Il était là, tout droit et bien fiché de son képi parachevant la silhouette, derrière l’arrondi cuivré de l’hygiaphone, vous tendant ses rectangles de cartons bruns et blancs pour les demi-tarifs d’enfants. Il y avait, dans la salle d’attente, cette odeur de poêle surchauffé en hiver, ou parfois – en été caniculaire – dans la cour face au Buffet de la gare, ces charrettes empestant le poisson sous des bâches que pour rien au monde nous aurions voulu soulever! Elle était belle par beau temps, la petite gare de Clarens, vêtue à la française, comme celle de Burier, ressemblant à un biscuit propret!

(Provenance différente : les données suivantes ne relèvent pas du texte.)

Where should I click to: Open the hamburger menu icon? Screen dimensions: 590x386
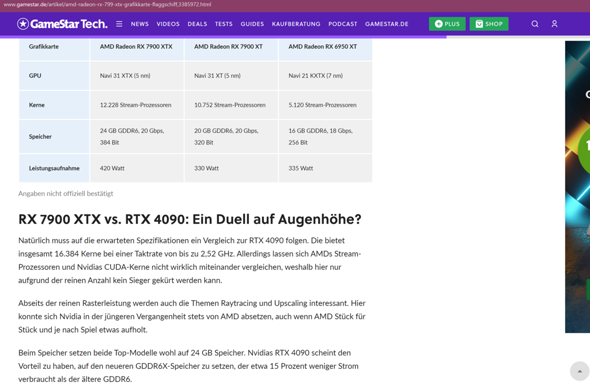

Après, oui après il fallait être prudent! Il y avait d’abord ce gros direct, passant comme un trait d’éclair près des cheveux en un instant ébouriffés! On ne voyait que l’ombre des wagons et les paysages reflétés gondoler dangereusement sur les glaces lancées à vive allure! Puis juste derrière arrivait le «Lémano», le beau Trans Europ Express pourpre marchant au diesel. Il venait de si loin et si vite, il était si mystérieux, il en avait parcouru du pays, jamais on ne le voyait arrêté, toujours courant, on n’apercevait pas sa forme, ou alors à Lausanne, quelques secondes seulement, car il repartait encore plus vite qu’il n’était arrivé, avec des voyageurs étrangement évanescents.

Enfin, depuis Montreux, se répercutant contre la roche des murs, l’omnibus de dix-heures quatorze pointait son nez. La grosse locomotive crocodile, puissante et forte, saillant de toutes ses bielles. Le poste de pilotage grimpait tout en haut, accroché aux caténaires, des petites pointes de diamants en guise de vitres. L’odeur de rouille et de créosote sur les traverses humides nous poursuivait, éveillée par le puissant mastodonte ronflant jusqu’à l’arrêt fixe.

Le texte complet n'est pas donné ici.